The extraordinary lives and impeccable taste of the Maharajah of Indore and
his maharani, Sanyogita Devi, are celebrated in a spectacular new exhibition
at the Museum of Decorative Arts in Paris.

With the clouds of World War II darkening over Europe, the pair created a
gem of an avant-garde palace on the Malwa Plateau in the heart of India.

An oasis of understated but dazzling modernist luxury, it was furnished
with pieces by Eileen Gray, Le Corbusier and Pierre Jeanneret among others,
with art by Brancusi.

The first building in the subcontinent to have air conditioning, it also
had a ballroom where the couple could do the foxtrot to the jazz-loving
maharajah’s collection of 100,000 records.

The aesthete prince commissioned the young German architect Eckart
Muthesius to create his dream of the future.

– ‘A veritable Rudolph Valentino’ –

Together the two men combed the salesrooms and artist studios of Paris and
Berlin with art advisor Henri-Pierre Roche — author of the novel “Jules and
Jim” — to find the works to fill it.

Muthesius was also asked to kit out the 25-year-old maharajah’s sleek new
royal train, as well as a barge that was a “vertible floating modernist
palace” and do the interiors of his private plane.

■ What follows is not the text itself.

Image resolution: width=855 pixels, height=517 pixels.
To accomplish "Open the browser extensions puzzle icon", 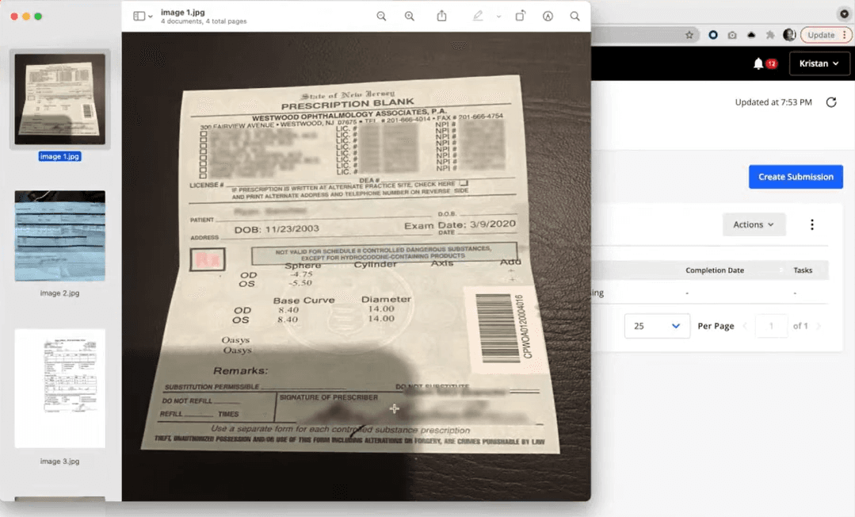I will point(769,34).
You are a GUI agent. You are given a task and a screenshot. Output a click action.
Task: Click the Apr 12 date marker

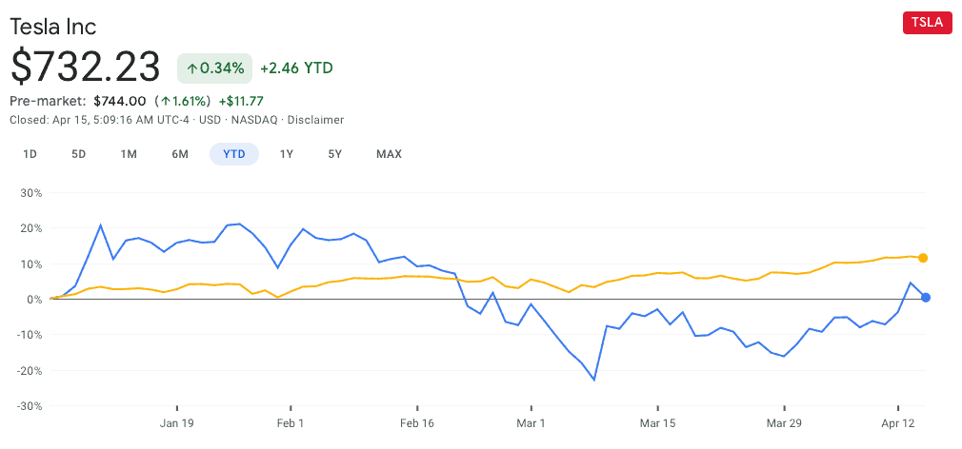tap(897, 422)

He designed, too, a hunting caravan so the prince — who had come to the
throne at 17 — could stalk tigers in style.

Despite being bound together in an arranged marriage when she was 10 and he
only a few years older, and having one foot in

the Raj and age-old Indian princely traditions, the pair were a thoroughly
modern couple, said the chief curator Olivier Gabet.

The ever elegant maharajah was a “veritable Rudolph Valentino”, said Gabet,
and few could fail to be charmed by his bright young wife, who shared his
interests.

“She was involved in all their projects and was treated as an equal by her
husband. In fact, they were quite an exceptional couple,” he said.

Man Ray, their guest on the French Riviera, thought the same. He was very
taken with the maharani, whom he described as an “exquisite girl in her
teens”.

“Dressed in the French style, she wore a ring with a huge emerald that the
Maharaja had bought her that morning,” he later wrote.

– ‘Magnetic aura’ –

Clearly deeply in love, the couple had “a magnetic aura”.

In fact they charmed everyone wherever they went, whether filmmaker Cecil
B. DeMille and actor Gary Cooper in Hollywood, or old world royals like
themselves.

Vogue described the maharajah as like a “character from a Visconti film,
the last member of a carefree aristocracy, living its final hours in the lap
of idle luxury.”

And indeed, the couple did not have long to enjoy their idyll in their
modernist home, the Manik Bagh, or “garden of rubies”.

The maharani died at the age of 22 from appendicitis, leaving behind their
toddler daughter, Usha, the present maharani.

The maharajah’s artistic adventures pretty much ended with her death, said
Gabet, “which shows just what an influence she had.”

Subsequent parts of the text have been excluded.